----- SOURCE INFORMATION

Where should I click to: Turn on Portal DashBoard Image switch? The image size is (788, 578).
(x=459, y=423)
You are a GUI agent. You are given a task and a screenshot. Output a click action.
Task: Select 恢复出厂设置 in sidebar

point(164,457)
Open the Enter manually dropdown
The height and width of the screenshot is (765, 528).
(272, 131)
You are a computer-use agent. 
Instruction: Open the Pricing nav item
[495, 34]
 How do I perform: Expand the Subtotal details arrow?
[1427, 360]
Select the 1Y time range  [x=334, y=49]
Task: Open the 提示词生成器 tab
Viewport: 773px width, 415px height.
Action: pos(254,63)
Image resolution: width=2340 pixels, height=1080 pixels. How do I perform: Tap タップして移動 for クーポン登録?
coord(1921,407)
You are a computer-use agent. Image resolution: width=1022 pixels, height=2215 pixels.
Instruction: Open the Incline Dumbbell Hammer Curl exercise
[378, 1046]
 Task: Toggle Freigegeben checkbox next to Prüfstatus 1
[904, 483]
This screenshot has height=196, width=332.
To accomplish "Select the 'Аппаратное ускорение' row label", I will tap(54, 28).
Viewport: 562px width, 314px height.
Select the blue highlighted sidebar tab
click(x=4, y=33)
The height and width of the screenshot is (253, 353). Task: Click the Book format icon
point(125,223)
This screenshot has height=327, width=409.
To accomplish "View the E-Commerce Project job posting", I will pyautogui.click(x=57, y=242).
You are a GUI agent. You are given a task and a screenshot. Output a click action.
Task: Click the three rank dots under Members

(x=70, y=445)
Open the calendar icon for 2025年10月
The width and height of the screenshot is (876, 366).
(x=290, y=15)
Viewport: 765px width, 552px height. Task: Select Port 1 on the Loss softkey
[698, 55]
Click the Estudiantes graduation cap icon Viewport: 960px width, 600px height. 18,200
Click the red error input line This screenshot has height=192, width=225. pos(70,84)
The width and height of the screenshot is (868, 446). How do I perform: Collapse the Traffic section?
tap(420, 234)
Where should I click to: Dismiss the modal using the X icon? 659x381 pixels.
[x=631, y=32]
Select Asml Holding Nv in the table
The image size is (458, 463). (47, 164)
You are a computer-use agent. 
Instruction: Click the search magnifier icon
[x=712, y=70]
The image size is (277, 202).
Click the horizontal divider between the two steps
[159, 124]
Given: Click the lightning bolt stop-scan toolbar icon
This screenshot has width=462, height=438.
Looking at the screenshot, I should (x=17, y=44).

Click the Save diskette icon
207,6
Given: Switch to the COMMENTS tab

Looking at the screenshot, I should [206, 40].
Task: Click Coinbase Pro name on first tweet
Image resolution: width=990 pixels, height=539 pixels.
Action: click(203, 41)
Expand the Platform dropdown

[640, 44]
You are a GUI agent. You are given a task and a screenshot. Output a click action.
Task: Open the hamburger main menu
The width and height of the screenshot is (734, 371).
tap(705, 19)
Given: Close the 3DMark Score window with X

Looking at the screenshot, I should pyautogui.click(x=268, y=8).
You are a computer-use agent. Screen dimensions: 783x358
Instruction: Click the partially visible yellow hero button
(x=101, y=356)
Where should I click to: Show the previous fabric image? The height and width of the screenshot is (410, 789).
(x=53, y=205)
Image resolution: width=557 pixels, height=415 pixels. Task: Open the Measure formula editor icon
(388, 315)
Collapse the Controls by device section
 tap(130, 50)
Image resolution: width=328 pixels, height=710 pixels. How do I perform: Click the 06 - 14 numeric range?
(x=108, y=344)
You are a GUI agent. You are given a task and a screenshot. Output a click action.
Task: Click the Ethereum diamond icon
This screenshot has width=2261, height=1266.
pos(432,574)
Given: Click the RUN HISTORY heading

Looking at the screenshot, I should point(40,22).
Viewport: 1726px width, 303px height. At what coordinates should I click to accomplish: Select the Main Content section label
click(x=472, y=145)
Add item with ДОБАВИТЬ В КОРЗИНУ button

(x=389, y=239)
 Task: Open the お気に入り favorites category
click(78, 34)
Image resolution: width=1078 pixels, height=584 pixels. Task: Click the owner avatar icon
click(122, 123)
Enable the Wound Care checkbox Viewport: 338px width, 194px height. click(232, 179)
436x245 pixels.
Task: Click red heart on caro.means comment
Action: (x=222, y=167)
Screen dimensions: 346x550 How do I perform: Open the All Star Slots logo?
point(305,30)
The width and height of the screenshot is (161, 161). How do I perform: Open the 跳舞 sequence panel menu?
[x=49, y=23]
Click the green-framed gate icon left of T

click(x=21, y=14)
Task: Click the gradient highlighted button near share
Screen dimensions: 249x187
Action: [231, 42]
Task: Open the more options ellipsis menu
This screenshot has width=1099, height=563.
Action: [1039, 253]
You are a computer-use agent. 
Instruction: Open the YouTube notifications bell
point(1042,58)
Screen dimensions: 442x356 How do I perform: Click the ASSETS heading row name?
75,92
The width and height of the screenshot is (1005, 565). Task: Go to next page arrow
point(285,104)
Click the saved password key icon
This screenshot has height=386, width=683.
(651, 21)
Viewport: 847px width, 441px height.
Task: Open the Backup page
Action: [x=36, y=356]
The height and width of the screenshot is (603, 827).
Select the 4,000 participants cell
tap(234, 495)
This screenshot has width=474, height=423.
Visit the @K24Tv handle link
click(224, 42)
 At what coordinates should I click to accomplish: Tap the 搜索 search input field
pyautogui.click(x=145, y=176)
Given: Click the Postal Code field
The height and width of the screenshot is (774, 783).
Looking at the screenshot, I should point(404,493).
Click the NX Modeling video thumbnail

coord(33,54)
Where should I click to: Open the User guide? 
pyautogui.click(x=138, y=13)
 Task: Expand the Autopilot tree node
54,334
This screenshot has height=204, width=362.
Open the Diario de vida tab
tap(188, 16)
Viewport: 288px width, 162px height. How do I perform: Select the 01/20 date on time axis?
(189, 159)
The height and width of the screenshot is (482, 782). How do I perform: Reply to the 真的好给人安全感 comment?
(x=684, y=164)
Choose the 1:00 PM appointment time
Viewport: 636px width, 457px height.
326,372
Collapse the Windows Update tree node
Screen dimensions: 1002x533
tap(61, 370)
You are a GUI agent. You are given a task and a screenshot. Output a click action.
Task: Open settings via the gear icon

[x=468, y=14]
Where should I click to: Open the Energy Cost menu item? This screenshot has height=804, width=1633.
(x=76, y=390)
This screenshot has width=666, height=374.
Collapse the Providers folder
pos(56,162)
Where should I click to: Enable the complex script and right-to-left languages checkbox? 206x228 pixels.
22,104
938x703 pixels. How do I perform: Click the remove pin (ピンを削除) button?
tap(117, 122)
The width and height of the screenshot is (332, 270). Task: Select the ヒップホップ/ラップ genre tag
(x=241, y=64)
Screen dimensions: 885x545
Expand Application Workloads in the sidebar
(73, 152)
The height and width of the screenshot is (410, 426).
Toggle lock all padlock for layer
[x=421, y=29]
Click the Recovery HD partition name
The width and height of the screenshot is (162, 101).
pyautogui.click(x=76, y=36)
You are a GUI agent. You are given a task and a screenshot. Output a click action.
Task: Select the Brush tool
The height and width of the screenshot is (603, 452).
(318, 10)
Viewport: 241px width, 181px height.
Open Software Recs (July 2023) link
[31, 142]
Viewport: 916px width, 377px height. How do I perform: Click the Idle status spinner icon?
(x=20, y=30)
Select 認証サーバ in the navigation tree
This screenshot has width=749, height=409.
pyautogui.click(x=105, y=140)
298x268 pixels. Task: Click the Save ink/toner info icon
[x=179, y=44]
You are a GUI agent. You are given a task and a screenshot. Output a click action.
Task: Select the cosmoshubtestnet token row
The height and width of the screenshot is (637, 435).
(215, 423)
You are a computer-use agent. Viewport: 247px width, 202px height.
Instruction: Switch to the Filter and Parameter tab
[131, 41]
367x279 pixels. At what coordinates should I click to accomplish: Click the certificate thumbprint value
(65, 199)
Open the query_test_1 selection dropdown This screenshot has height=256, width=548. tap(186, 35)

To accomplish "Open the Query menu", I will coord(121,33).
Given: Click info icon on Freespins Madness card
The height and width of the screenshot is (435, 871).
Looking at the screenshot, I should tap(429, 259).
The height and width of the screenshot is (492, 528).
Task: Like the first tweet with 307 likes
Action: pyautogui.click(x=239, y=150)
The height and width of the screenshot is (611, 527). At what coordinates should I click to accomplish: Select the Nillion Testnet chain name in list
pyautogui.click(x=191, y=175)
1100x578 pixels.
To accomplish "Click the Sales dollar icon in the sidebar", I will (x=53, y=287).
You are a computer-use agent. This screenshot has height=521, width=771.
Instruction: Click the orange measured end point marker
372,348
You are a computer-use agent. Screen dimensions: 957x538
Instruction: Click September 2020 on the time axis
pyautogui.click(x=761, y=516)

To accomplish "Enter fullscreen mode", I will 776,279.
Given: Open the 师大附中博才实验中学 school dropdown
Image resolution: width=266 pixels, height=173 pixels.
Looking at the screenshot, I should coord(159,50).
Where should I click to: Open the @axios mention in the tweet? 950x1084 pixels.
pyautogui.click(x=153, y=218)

----------

> [PROBLEM DESCRIPTION]:
Starting at the line above that holds "Task: Open the more options ellipsis menu" and ending at the line that holds "The height and width of the screenshot is (603, 827).", transcribe each line exactly and include no other lines.

> [RESULT FOR THIS TASK]:
Task: Open the more options ellipsis menu
This screenshot has width=1099, height=563.
Action: [1039, 253]
You are a computer-use agent. 
Instruction: Open the YouTube notifications bell
point(1042,58)
Screen dimensions: 442x356 How do I perform: Click the ASSETS heading row name?
75,92
The width and height of the screenshot is (1005, 565). Task: Go to next page arrow
point(285,104)
Click the saved password key icon
This screenshot has height=386, width=683.
(651, 21)
Viewport: 847px width, 441px height.
Task: Open the Backup page
Action: [x=36, y=356]
The height and width of the screenshot is (603, 827).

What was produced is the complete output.